>> BEGIN Data records

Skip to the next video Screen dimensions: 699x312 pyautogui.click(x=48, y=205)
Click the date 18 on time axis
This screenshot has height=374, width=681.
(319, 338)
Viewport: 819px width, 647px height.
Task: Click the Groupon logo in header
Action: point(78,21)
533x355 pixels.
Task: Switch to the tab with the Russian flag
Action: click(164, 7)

>> END Data records

* **What the task requires**: Can you give the lines from the one containing "Click the date 18 on time axis" through the end of the rows as a JSON list of strings, one string per line, leaving out blank lines?

* **Task answer**:
[
  "Click the date 18 on time axis",
  "This screenshot has height=374, width=681.",
  "(319, 338)",
  "Viewport: 819px width, 647px height.",
  "Task: Click the Groupon logo in header",
  "Action: point(78,21)",
  "533x355 pixels.",
  "Task: Switch to the tab with the Russian flag",
  "Action: click(164, 7)"
]